Material Use
Specifying efficient use of materials and considering their impact from manufacture to disposal.
Embodied energy case study
The embodied energy of the major components for a 1½ storey house of 195 m2 is set out in the following table.

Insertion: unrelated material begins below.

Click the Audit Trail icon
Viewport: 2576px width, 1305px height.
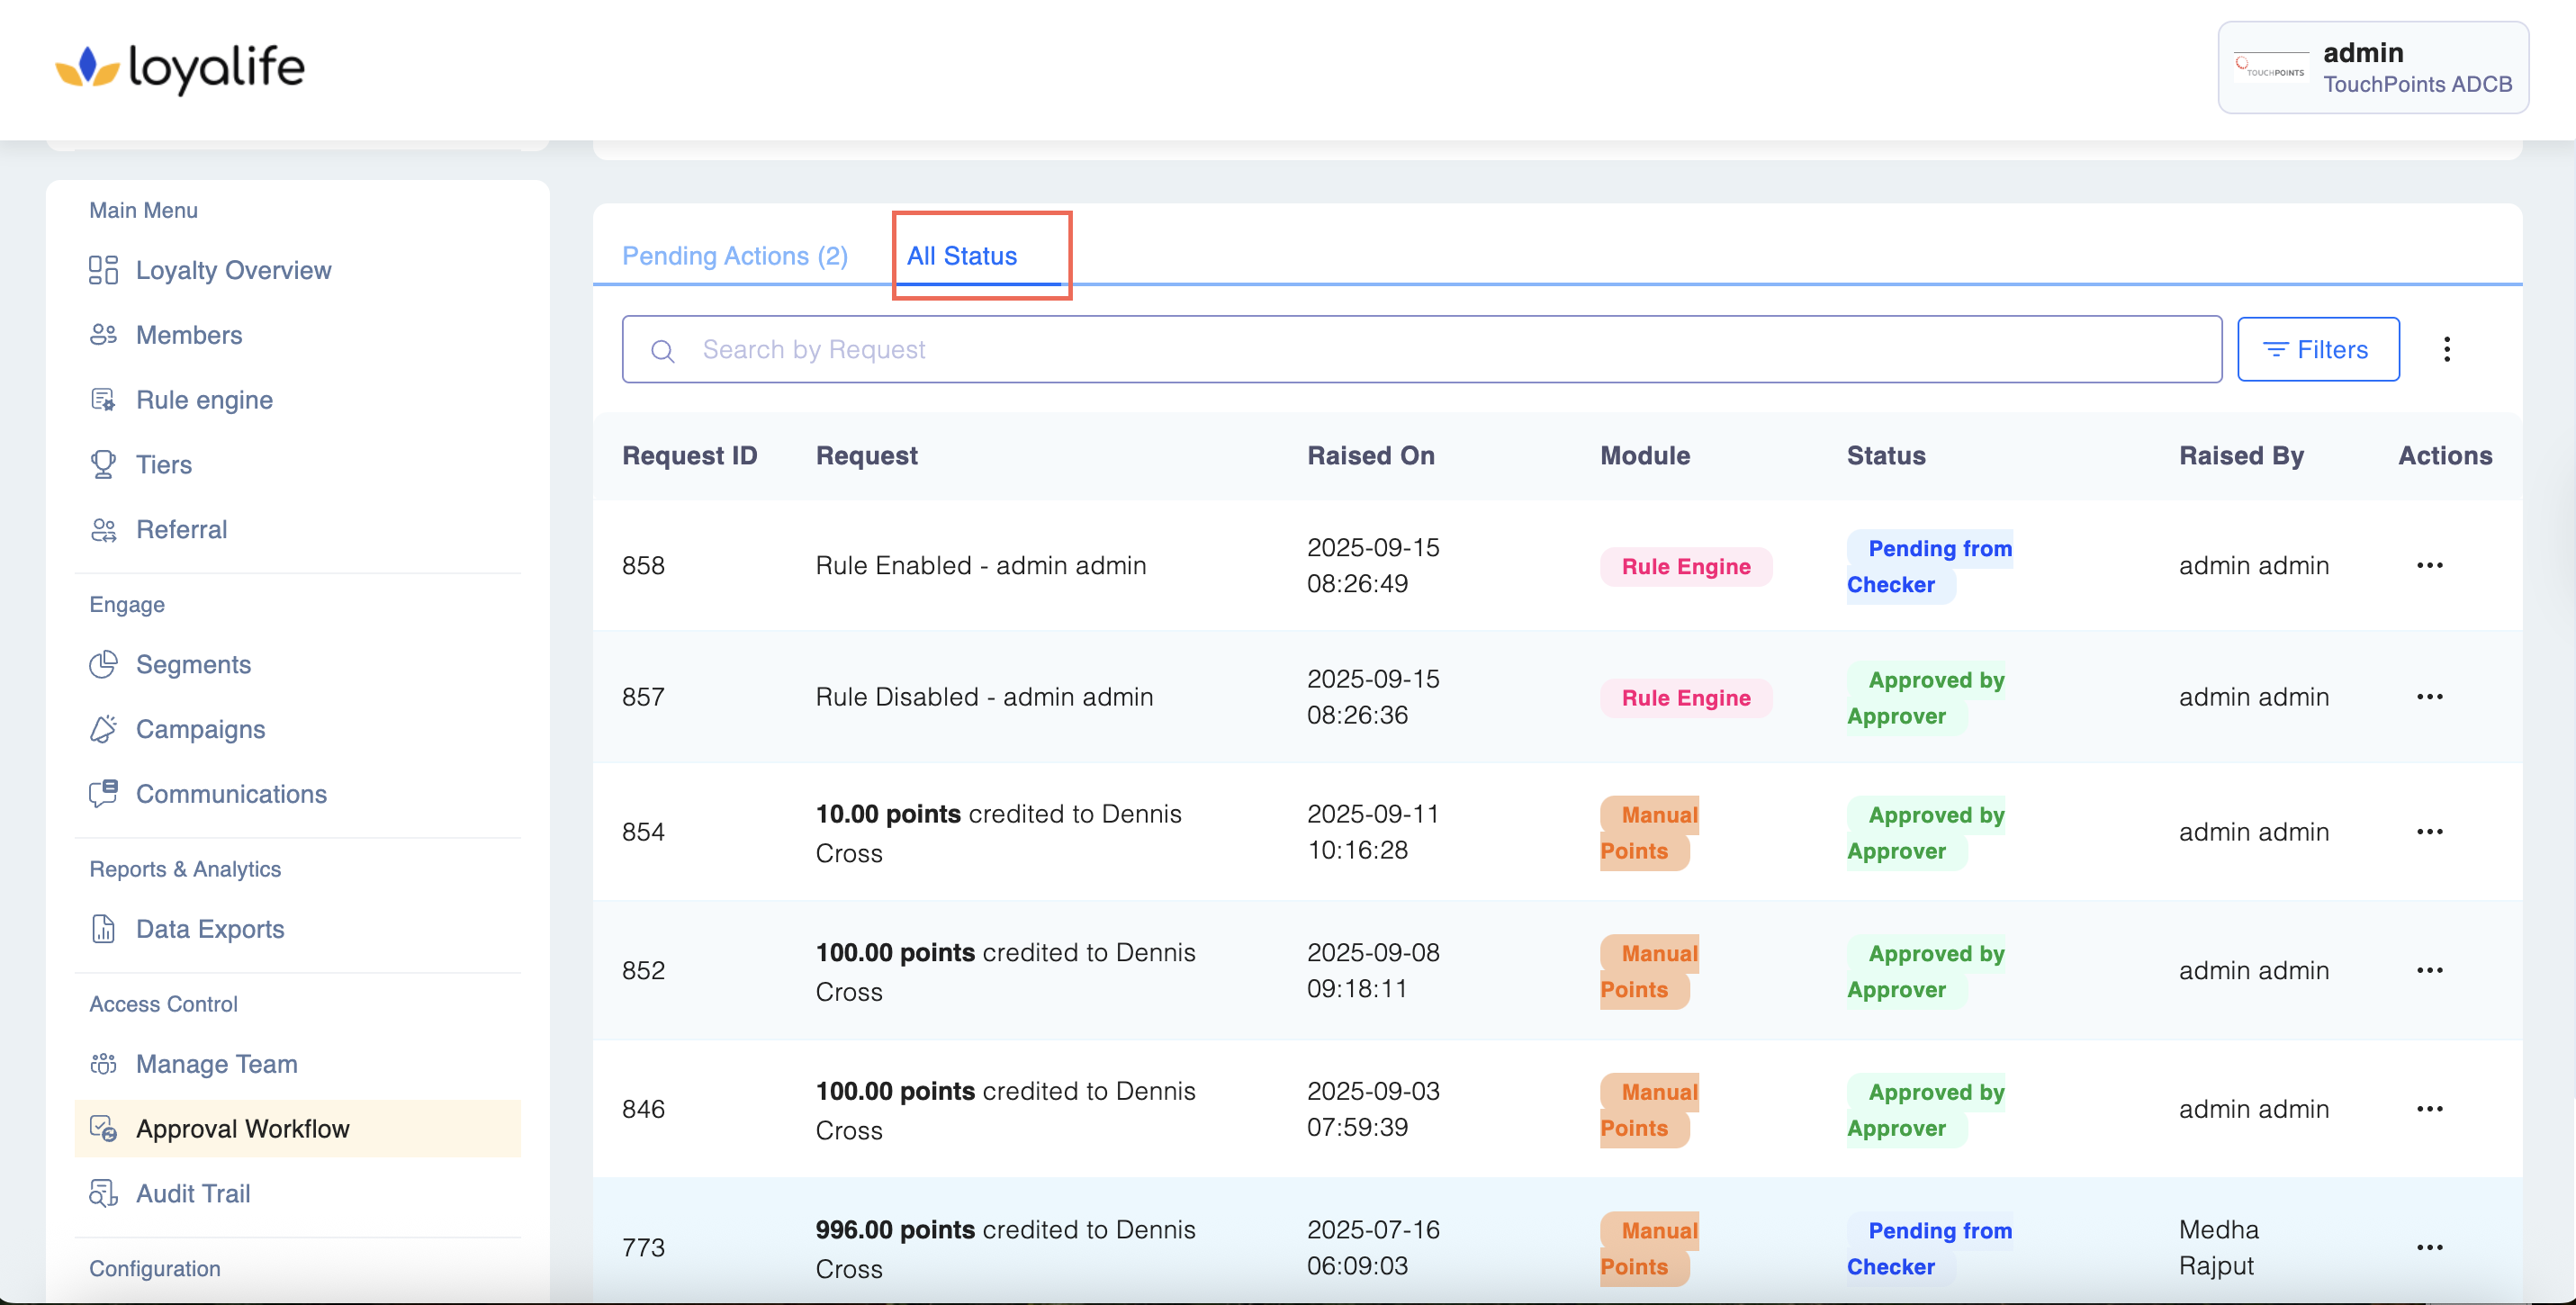103,1193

COMPONENT OPTIONS | APPROX WEIGHT (KG) | EMBODIED ENERGY | TOTAL EMBODIED ENERGY MJ/KG |
Floors - concrete | |||
17.5 Mpa concrete in floor slab for brick veneer cladding | 57,120 | 1.0 | 57,120 |
17.5 Mpa concrete in floor slab with lightweight cladding | 53,184 | 1.0 | 53,184 |
Concrete masonry foundation | 1,312 | 0.94 | 1,233 |
Reinforcing steel for slab on ground and foundation | 789 | 8.9 | 7,022 |
Floor – suspended timber (excluding garage slab) | |||
Concrete masonry foundation wall | 460 | 0.94 | 432 |
Foundation wall reinforcing | 147.5 | 8.9 | 1,313 |
Concrete to footings | 13,440 | 1.0 | 13,440 |
Timber framing* – air dried, gauged, 600 kg/m3 | 2,562 | 1.16 | 2,972 |
Particleboard flooring | 1,244 | 8.0 | 9,952 |
Windows and glazing | |||
Aluminium window joinery – factory coated | 144 | 34.3 | 4,939 |
Aluminium window joinery – anodised | 144 | 42.9 | 6,178 |
Float glass | 450 | 15.9 | 7,155 |
Timber framing* – 500 kg/m3 @ 12% mc | |||
Timber wall framing ground and first floor – kiln dried, gauged | 2,255 | 2.5 | 5,638 |
Timber roof framing – kiln dried, gauged, light roof | 1,875 | 2.5 | 4,688 |
Timber roof framing – kiln dried, gauged, heavy roof | 1,925 | 2.5 | 4,813 |
Timber ceiling framing and battens – kiln dried, gauged | 2,035 | 2.5 | 5,088 |
First floor | |||
Particleboard flooring | 544 | 8.0 | 4,352 |
First floor framing* – kiln dried | 1,505 | 2.5 | 3,763 |
Wall cladding | |||
Timber weatherboard cladding* – kiln-dried, dressed | 2,646 | 9.5 | 25,137 |
Brick veneer | 13,780 | 6.7 | 92,326 |
Fibre-cement sheet | 2,940 | 9.4 | 27,636 |
Roof cladding | |||
Steel roofing | 1,048 | 34.8 | 36,470 |
Concrete tile roofing | 10,350 | 0.81 | 8,384 |
Insulation | |||
Glasswool insulation | 294 | 30.3 | 8,908 |
Internal linings | |||
Plasterboard linings | 4,518 | 6.1 | 27,560 |
* Timber treatment not allowed for in embodied energy figure.
The table shows that the weight of materials used in construction can have an impact on relative embodied energy. For example, per kilogram of material, steel roofing has an embodied energy around 43 times greater than concrete roof tiles, but because the weight of steel required for a roof is far less than the weight of concrete tiles, the comparative embodied energy of a roof-lot of steel reduces to about 4 times greater than concrete roof tiles.